Un team di lavoro italiano ha vagliato i dati di letteratura sull’uso dell’immunoterapia per questo tipo di tumore

Scambiarlo per un nevo, un tumore benigno della pelle, è praticamente impossibile. Il carcinoma a cellule di Merkel (MCC) è un raro e aggressivo carcinoma neuroendocrino che si presenta come un bozzo rossastro e che insorge con maggiore frequenza nella zona del capo e del collo ma con tendenza a dare metastasi. Generalmente colpisce i soggetti anziani di sesso femminile e tra i fattori di rischio annovera l’infezione da polyomavirus e uno stato immunodepresso.

La chirurgia rappresenta la forma di trattamento prescelta per le forme localizzate non in metastasi, con possibilità di allargare l’intervento ai linfonodi nel caso la malattia si presenti localmente avanzata, anche in associazione a radioterapia adiuvante. A questo stadio i risultati di un trial clinico hanno suggerito che il trattamento chemio-radioterapico concomitante possa avere un effetto positivo sul controllo loco-regionale e sulla sopravvivenza globale. Nel caso, invece, di un carcinoma a cellule di Merkel metastatico, non operabile chirurgicamente, la chemioterapia ha un ruolo palliativo e, purtroppo, la prognosi per i pazienti non è affatto buona.

Tuttavia, in tempi più recenti è emerso prepotentemente il ruolo degli inibitori dei checkpoint immunitari. Si tratta di anticorpi monoclonali, come avelumab e pembrolizumab, che si legano a particolari recettori: infatti, le cellule tumorali tendono a esprimere diversi antigeni sulla loro superficie, uno di questi è PD-L1 che si lega al recettore PD-1, presente invece sulla superficie cellulare degli elementi che regolano la risposta immunitaria. Questo legame impedisce alle cellule del sistema immunitario di svolgere regolarmente la loro funzione, per cui i ricercatori hanno pensato di sviluppare anticorpi specifici contro i recettori PD-L1 e PD-1, per favorire così la riattivazione delle cellule del sistema immunitario e dirigerle in tal modo contro il tumore. L’immunoterapia si sta rivelando un campo di profondo interesse nella lotta a tanti tipi di tumore e la scoperta della predisposizione del carcinoma a cellule di Merkel a insorgere in pazienti immunodepressi e l’identificazione dell’espressione di PD-L1 in diversi campioni istologici di tumore ha fatto pensare che questa strategia possa essere utile anche per contrastare questo tipo di tumore neuroendocrino.
 
In una revisione critica e aggiornata pubblicata sulla rivista Journal of Cancer Research and Clinical Oncology, un gruppo di studio italiano ha analizzato le evidenze cliniche più rilevanti sul corretto uso dell'immunoterapia per il trattamento del carcinoma a cellule di Merkel. Secondo recenti studi, si è visto che avelumab, bloccando il recettore PD-L1, interagisce con il legame PD-1/PD-L1 e stimola le cellule del sistema immunitario ad attaccare le cellule neoplastiche. Quindi, contrariamente alla chemioterapia che attacca le cellule tumorali – distinguendole con più difficoltà e in maniera meno specifica da quelle sane – l’immunoterapia sfrutta l’azione del sistema immunitario per combattere in maniera mirata il tumore. Nello studio clinico JAVELIN Merkel 200, il tasso di risposta a questa terapia è stato del 33% (un terzo dei pazienti ha riportato una risposta completa). Inoltre, le risposte si sono protratte nel tempo arrivando, nel 45% dei pazienti, a un anno. L’efficacia del farmaco e la risposta positiva durevole si sono rivelate determinanti per il riconoscimento della rimborsabilità del farmaco da parte dell’Agenzia Italiana del Farmaco (AIFA).
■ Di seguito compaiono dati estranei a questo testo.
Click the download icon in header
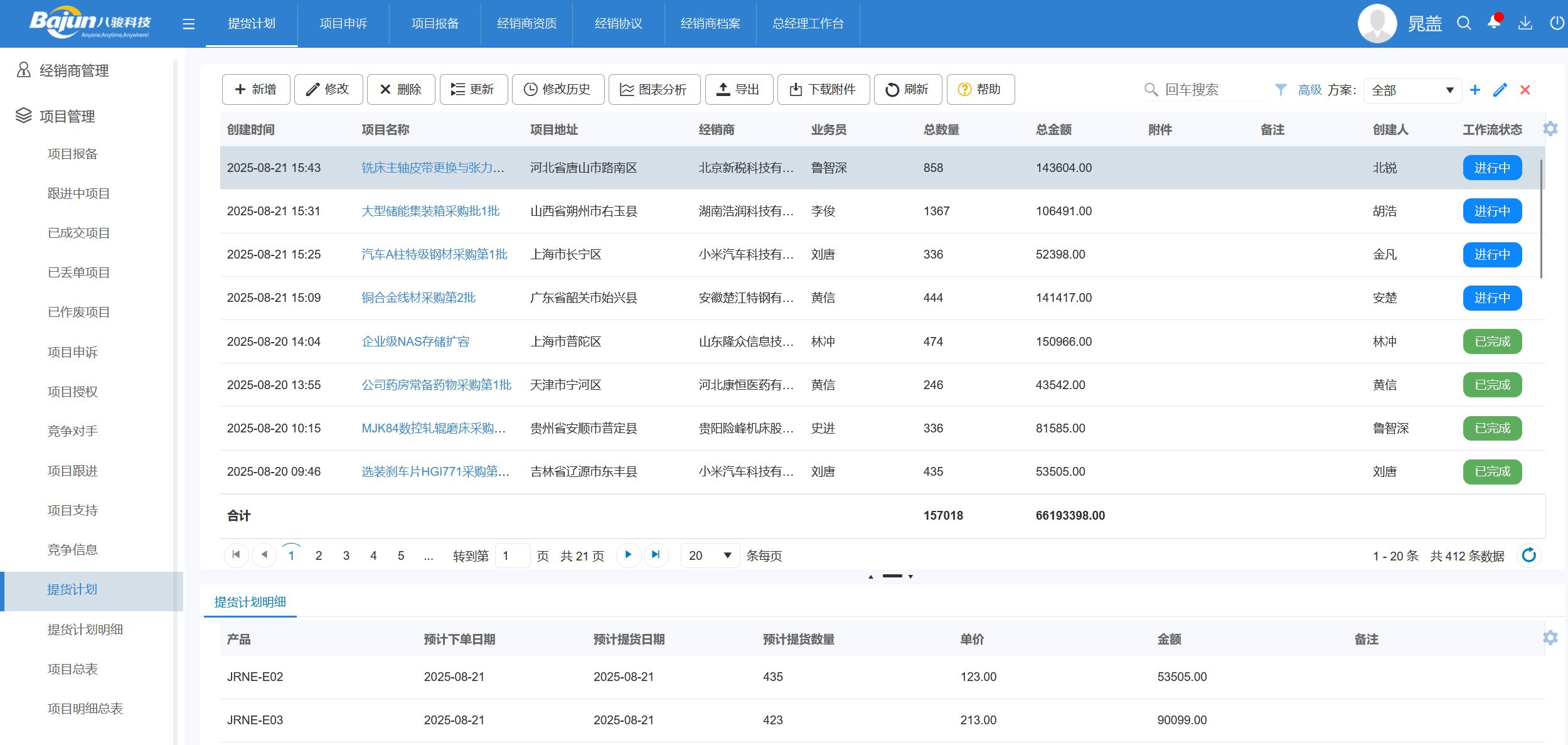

La terapia con gli inbitori del legame PD-1/PD-L1 è, quindi, al centro del palcoscenico e può essere proposta nell’ambito di studi clinici non solo di prima linea. Perciò, i ricercatori italiani hanno eseguito un confronto sistematico della letteratura per tentare di rispondere ad alcune domande che accompagneranno le prossime ricerche: esistono criteri predittivi di risposta all'immunoterapia? Qual è il posto corretto dell'immunoterapia nell'algoritmo di trattamento del carcinoma a cellule di Merkel? Qual è la scelta migliore in caso di fallimento dell'immunoterapia? Cosa fare con i pazienti per i quali l’immunoterapia non è stata praticabile o controindicata? Per quanto tempo deve essere prolungata l'immunoterapia e quale follow-up dovrebbe essere offerto dopo una risposta completa? Non ci sono ancora tutte le risposte a queste domande ma, fortunatamente, non mancano protocolli clinici all’interno dei quali esse possano essere trovate.